Fumiko Greenaway


Region: BC Nelson, BC
Generation: Nisei
Born 1929, Moose Jaw, Saskatchewan
Died 2011

Bio

Fumiko Greenaway (née Endo) was born in Moose Jaw, Saskatchewan on April 16, 1929, the eldest child of George Chohei Endo and Tomie Endo, formerly of Miyagi-ken, near Sendai, in northern Japan. A cook, George had come to Canada and followed the railroad east, finding a job with the CPR hotel in Moose Jaw. Setting down roots with his wife from an arranged marriage, they raised five children on the prairies.
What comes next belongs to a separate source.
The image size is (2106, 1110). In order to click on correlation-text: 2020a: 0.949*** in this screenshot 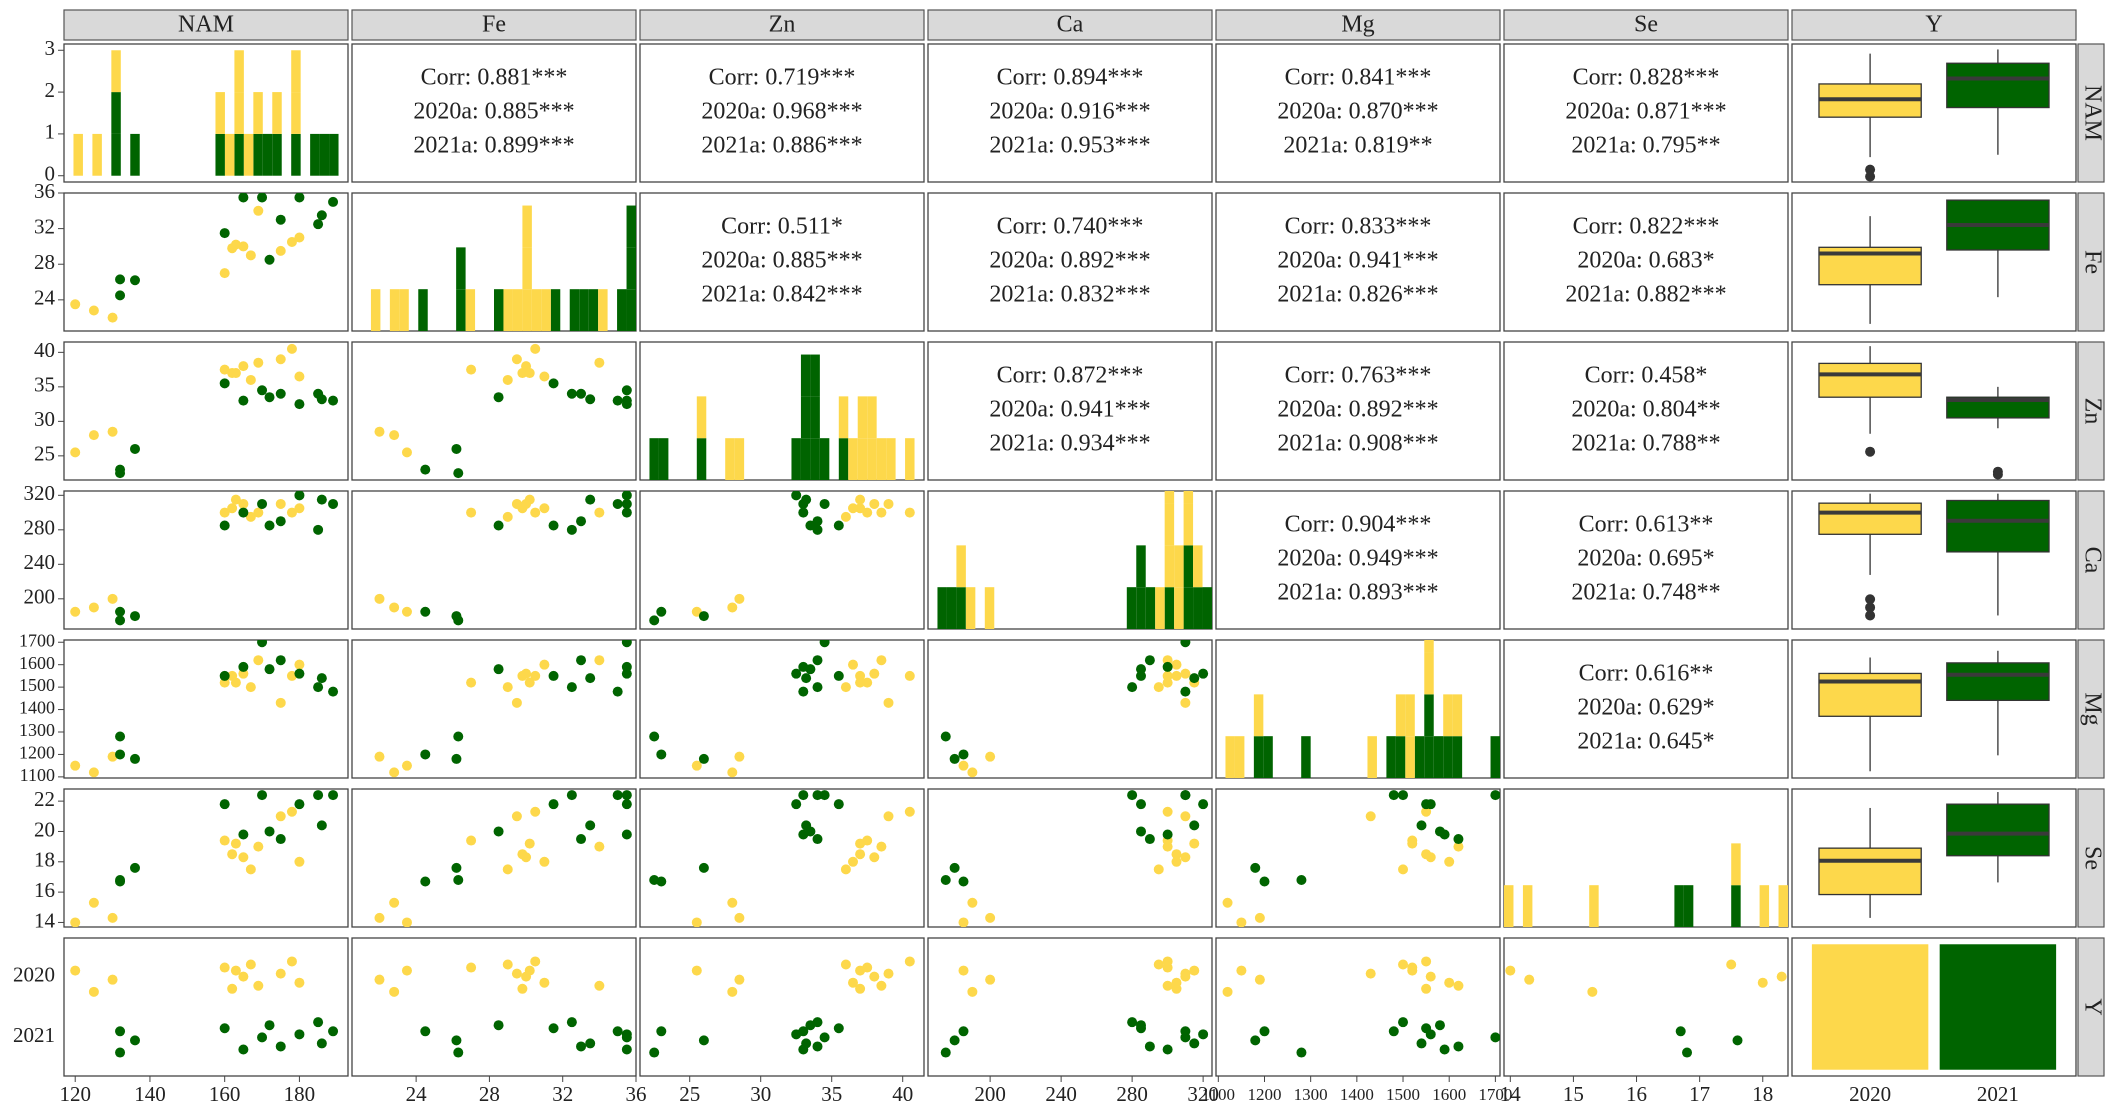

When the war came he lost his job and the family went on relief, but they were not forced from their home.

Moose Jaw was far from the hustle and bustle of Powell Street or Steveston, and Fumiko grew up isolated from other Japanese Canadians except for a few, like Tommy Shoyama, whom she knew as a teenager. Her first real exposure to other nisei came when the government set up a postwar dispersal centre in a former RCAF training facility on the outskirts of Moose Jaw for Nikkei moving east. It was her first taste of community.
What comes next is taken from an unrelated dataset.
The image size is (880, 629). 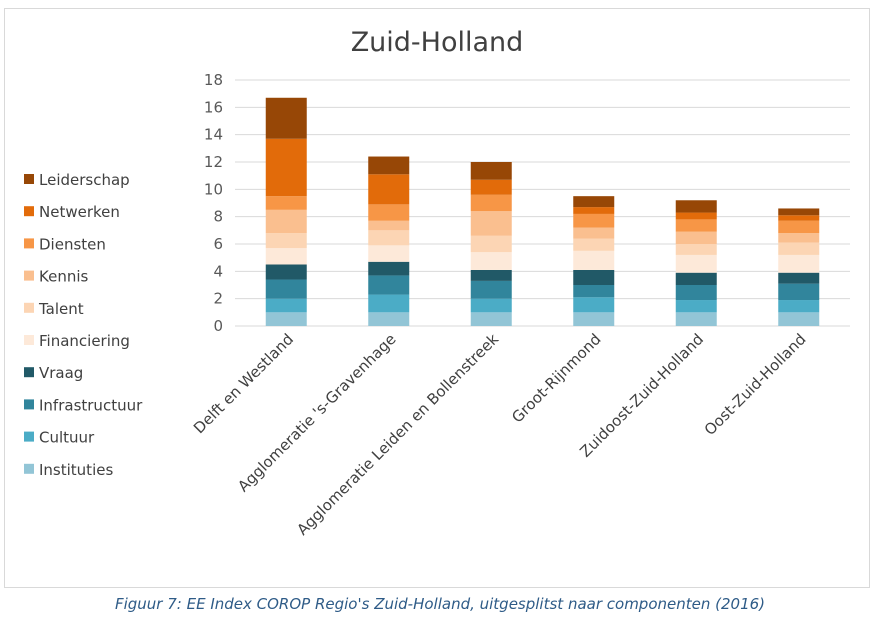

With a lifelong desire to be an artist, Fumiko saved the money she made working as a bookkeeper/clerk at a Chinese grocery store and enrolled in art school, first in Regina and then in Philadelphia, where she received a scholarship to the Philadelphia Academy of Fine Arts. When she returned to Canada she married Tod, whom she had met a year earlier through her art teacher in Regina.

With friends, Tod and Fumiko built and operated a fishing camp in Lac La Ronge in northern Saskatchewan. They then travelled to Europe where they lived in several countries before settling in London, where Fumiko gave birth to John and then Rachel. The family moved back to Canada in 1962, first to Montreal—where Rafael was born—then Toronto, and finally Vancouver, at the urging of their good friend and fellow artist Roy Kiyooka, who was also from Moose Jaw.

In Vancouver, Fumiko, now in her mid-forties, began to reconnect with the Japanese Canadian community. Living in a housing co-op in the Strathcona neighbourhood, artists and activists like Takeo Yamashiro and Tamio Wakayama were her new neighbours. It was, she said years later, like coming home.

In the mid-seventies, she heard that the Japanese Canadian Centennial Project was looking for a bookkeeper, and just like that she had found herself embedded in the Nikkei community, getting to know people like Roy Miki, Randy Enomoto, Linda Uyehara Hoffman and Michiko Sakata – sansei and shin-ijusha for the most part. From there she became involved in Tonari Gumi, and then the Redress movement. In 1984 she was among a group of activists who took over the Japanese Canadian Citizens’ Association and their monthly publication, The Bulletin, eventually becoming Managing Editor. With a keen interest in food and cooking, Fumiko started the Community Kitchen column in The Bulletin, which quickly became a favourite among readers.

Following health issues in the late nineties, Tod and Fumiko moved to Nelson, where they settled into a quieter way of life, living with Rachel and her family. When Tod passed away in 2008, Fumiko stayed with Rachel for another year until deteriorating health required more extended care. Fumiko passed away in Nelson, BC on December 21, 2011, the winter solstice.

In September, 2017 a book, Departures: chronicling the expulsion of the Japanese Canadians from the west coast 1942 – 1949, was published by the Nikkei National Museum. The book was born from an idea that Fumiko had after leading several internment camp tours into the interior of BC.

Following the historic Redress settlement in 1988, Fumiko and a partner received funding to publish a book but the project stalled out. While a final report was filed and the grant closed off, the book was never published. Early in 2017, her son, John Endo Greenaway, who had worked on the book with her, along with Linda Kawamoto Reid, completed the book.